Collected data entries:

☆ ☆ ☆ ☆ ☆

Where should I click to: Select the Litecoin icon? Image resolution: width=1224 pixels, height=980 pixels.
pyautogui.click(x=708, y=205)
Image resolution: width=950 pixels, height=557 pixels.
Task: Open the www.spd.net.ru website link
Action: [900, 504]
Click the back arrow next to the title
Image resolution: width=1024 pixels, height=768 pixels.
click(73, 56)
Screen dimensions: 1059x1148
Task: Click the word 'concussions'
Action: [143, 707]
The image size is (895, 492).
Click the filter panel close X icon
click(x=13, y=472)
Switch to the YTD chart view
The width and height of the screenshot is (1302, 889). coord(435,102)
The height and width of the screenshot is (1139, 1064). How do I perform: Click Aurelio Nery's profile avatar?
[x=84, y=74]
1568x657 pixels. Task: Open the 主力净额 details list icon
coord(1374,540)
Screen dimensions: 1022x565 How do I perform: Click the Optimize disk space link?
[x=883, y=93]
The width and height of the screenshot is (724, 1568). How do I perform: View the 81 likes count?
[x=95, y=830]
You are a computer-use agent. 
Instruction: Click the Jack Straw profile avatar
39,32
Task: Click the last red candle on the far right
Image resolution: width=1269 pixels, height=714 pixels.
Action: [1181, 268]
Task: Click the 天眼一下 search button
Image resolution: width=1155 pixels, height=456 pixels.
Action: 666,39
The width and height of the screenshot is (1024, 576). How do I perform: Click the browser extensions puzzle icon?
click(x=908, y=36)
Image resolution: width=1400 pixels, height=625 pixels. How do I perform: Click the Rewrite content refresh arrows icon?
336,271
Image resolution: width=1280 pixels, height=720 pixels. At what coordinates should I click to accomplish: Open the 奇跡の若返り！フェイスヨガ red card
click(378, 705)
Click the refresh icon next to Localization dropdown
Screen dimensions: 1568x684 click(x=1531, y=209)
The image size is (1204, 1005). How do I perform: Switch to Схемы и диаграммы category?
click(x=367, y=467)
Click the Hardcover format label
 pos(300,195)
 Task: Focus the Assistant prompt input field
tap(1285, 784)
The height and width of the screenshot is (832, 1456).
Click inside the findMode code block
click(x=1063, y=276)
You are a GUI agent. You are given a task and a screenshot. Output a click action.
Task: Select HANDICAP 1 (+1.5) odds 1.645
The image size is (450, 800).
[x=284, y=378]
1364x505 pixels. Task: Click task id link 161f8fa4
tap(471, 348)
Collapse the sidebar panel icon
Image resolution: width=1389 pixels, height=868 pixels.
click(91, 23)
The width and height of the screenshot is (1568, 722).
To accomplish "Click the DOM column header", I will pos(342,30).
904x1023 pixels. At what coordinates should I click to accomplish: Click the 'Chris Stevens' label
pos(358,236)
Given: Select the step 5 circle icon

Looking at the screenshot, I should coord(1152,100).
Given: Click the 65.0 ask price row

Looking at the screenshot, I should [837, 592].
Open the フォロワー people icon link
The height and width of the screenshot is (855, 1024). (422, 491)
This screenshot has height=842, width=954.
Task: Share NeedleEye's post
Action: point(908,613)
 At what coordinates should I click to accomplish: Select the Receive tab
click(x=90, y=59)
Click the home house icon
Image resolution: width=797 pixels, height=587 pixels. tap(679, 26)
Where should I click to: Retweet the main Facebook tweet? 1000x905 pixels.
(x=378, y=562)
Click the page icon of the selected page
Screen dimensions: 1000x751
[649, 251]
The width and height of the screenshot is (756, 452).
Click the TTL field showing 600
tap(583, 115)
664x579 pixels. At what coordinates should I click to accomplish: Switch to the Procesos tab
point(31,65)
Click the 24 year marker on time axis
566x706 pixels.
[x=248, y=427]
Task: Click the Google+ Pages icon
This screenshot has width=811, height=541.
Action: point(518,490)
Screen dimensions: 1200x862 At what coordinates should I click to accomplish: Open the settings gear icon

☆ ☆ ☆ ☆ ☆

◆ Action item ◆
Every line that contains the string "agent" should be copied from the entries.

◆ The answer ◆
You are a computer-use agent. 
You are a GUI agent. You are given a task and a screenshot. Output a click action.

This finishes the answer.